Small-molecule ligands
We use naturally occurring toxins, particularly those from wasps, spiders and cone snails, as a starting point in the development of ligands for membrane-bound proteins in the CNS, and potentially as leads in the treatment of diseases of the brain. Generally, we use solid-phase synthesis methodologies for the rapid and efficient generation of libraries of analogs that are subsequently tested in biological assays. Recently, we have also begun studying small molecules as inhibitors of protein-protein interactions. Specifically, we are targeting the interaction between integral membrane proteins and intracellular scaffolding proteins.

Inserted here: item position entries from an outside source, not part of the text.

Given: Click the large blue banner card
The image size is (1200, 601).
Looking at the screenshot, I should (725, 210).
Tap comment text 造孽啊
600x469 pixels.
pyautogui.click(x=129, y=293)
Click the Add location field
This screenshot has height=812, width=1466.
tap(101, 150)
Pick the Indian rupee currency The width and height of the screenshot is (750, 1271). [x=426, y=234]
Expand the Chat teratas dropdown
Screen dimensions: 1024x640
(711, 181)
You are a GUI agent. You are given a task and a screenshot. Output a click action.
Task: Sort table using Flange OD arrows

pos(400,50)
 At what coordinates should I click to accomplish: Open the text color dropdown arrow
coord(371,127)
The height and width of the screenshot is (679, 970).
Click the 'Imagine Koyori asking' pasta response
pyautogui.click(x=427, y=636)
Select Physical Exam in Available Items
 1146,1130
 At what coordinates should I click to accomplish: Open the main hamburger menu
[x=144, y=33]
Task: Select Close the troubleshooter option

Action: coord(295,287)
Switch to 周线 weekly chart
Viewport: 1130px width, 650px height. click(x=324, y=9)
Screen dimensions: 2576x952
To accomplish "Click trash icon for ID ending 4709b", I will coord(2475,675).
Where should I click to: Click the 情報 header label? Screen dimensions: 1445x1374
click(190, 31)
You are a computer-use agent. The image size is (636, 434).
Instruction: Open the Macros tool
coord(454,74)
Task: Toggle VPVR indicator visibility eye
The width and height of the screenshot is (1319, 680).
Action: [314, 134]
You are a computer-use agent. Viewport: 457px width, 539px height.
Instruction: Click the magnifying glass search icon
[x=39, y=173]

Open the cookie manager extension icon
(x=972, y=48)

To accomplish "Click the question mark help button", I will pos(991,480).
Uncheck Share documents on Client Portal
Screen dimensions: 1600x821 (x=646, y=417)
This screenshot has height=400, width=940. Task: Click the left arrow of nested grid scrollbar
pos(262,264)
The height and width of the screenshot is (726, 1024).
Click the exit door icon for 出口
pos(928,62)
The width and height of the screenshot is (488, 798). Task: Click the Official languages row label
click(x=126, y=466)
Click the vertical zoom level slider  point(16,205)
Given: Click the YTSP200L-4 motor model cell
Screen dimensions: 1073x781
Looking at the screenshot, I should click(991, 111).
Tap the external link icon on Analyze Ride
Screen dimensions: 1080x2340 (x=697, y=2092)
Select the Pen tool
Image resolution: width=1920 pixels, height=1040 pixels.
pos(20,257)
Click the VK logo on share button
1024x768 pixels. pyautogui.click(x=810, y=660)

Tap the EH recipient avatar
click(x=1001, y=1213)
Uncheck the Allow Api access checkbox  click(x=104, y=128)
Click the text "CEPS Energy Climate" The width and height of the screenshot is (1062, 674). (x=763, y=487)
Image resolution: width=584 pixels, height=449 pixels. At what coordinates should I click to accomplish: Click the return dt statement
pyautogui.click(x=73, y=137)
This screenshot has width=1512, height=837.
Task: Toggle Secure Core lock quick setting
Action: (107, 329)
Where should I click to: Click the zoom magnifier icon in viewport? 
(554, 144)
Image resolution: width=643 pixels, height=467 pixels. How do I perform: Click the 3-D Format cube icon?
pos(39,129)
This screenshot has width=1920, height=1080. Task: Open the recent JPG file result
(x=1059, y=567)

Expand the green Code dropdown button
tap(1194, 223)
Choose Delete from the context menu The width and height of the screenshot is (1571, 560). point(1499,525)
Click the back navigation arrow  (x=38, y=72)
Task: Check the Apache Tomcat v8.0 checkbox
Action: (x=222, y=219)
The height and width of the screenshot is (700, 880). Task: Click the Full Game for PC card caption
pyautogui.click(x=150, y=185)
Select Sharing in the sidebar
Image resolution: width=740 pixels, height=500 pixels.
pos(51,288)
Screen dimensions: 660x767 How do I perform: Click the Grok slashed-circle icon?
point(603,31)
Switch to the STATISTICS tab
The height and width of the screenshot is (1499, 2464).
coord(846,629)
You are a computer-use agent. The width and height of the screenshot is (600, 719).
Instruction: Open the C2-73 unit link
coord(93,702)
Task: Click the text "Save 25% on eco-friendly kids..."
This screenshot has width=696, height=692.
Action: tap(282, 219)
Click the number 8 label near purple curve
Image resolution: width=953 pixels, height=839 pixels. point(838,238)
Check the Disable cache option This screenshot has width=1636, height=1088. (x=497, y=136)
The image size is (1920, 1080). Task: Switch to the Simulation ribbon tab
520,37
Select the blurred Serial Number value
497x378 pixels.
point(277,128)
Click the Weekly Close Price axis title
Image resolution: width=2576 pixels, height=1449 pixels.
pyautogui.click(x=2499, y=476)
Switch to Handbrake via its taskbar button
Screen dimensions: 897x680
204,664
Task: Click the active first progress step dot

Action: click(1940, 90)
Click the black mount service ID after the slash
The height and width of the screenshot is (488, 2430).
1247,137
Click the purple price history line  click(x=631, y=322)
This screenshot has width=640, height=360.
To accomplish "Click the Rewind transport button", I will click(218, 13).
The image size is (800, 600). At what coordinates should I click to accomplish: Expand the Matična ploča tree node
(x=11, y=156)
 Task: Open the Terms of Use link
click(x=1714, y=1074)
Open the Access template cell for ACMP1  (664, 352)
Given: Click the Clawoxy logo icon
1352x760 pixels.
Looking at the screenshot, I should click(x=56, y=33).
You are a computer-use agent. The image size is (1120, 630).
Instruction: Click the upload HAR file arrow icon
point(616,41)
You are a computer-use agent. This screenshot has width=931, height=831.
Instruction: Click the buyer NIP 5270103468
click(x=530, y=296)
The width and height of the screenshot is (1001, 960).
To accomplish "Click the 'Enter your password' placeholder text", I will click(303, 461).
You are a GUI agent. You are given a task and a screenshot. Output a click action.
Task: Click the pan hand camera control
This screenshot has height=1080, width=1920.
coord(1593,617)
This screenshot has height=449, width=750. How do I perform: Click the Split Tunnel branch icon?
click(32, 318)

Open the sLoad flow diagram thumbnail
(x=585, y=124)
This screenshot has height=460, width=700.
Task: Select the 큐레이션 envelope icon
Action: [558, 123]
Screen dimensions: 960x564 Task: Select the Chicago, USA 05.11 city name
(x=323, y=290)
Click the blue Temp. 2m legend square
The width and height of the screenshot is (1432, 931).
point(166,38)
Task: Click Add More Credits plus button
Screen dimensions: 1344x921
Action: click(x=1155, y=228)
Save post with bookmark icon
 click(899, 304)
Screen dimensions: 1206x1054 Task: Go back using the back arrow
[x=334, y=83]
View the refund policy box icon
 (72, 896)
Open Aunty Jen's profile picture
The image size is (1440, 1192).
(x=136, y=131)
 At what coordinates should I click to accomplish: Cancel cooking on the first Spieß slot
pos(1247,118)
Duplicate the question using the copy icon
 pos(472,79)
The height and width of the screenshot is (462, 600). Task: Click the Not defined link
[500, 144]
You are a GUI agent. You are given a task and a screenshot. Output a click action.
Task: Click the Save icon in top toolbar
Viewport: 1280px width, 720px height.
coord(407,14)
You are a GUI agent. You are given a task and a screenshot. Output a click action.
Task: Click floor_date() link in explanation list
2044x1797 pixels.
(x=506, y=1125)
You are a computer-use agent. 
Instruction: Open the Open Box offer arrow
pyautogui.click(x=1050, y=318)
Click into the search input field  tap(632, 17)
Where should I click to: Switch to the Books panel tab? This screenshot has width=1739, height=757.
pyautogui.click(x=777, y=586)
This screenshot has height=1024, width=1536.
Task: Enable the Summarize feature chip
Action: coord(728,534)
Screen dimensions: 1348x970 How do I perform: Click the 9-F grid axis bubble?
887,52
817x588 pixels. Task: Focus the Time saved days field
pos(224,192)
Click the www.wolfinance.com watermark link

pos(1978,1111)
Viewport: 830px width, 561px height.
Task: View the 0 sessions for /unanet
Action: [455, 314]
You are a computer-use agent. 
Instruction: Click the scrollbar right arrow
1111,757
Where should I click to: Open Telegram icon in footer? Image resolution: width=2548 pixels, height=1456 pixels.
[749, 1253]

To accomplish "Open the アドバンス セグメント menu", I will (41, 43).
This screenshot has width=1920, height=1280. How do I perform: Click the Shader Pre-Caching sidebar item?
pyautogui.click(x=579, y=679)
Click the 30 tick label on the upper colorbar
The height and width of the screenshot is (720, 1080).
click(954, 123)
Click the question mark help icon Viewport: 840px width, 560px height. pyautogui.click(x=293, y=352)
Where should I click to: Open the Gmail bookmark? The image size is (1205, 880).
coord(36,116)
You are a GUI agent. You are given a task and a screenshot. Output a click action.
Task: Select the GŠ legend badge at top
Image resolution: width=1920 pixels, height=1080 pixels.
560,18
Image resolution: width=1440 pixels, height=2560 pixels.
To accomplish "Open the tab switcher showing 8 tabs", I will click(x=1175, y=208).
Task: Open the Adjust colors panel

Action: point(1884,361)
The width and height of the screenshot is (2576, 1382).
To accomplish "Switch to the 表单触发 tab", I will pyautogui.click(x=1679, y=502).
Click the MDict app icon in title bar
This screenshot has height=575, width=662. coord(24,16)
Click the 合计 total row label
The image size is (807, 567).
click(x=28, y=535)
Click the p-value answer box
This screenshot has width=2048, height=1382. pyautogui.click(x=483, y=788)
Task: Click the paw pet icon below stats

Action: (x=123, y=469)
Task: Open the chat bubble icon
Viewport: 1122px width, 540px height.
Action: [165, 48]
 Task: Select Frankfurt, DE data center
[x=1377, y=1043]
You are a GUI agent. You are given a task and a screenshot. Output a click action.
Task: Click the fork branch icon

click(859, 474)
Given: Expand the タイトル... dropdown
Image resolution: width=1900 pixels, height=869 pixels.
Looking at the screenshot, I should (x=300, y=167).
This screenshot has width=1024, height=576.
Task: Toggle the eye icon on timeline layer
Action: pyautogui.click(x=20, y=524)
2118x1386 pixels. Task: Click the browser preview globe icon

Unnatural amino acids in proteins
The genetic vocabulary encodes 20 amino acids with a finite number of functionalities. Nature has overcome this limitation by using posttranslational modification to introduce functionalities not attainable by genetic methods. We are attempting to harness these capabilities in applying protein engineering beyond the genetic code via two core technologies: Suppression mutagenesis and expressed protein ligation (EPL). In the former technology, a tRNA is chemically charged with an unnatural amino acid, which is site-specifically incorporated into the protein using the machinery of the cell. For example, we use this technology in studies of the serotonin transporter (SERT), an important protein responsible for re-uptake of serotonin and a target for antidepressants. EPL combines advantages of molecular biology with chemical peptide synthesis, and enables the addition of unnatural functionality to a recombinant protein framework. In our group EPL is applied to the study of glutamate receptor ion channels.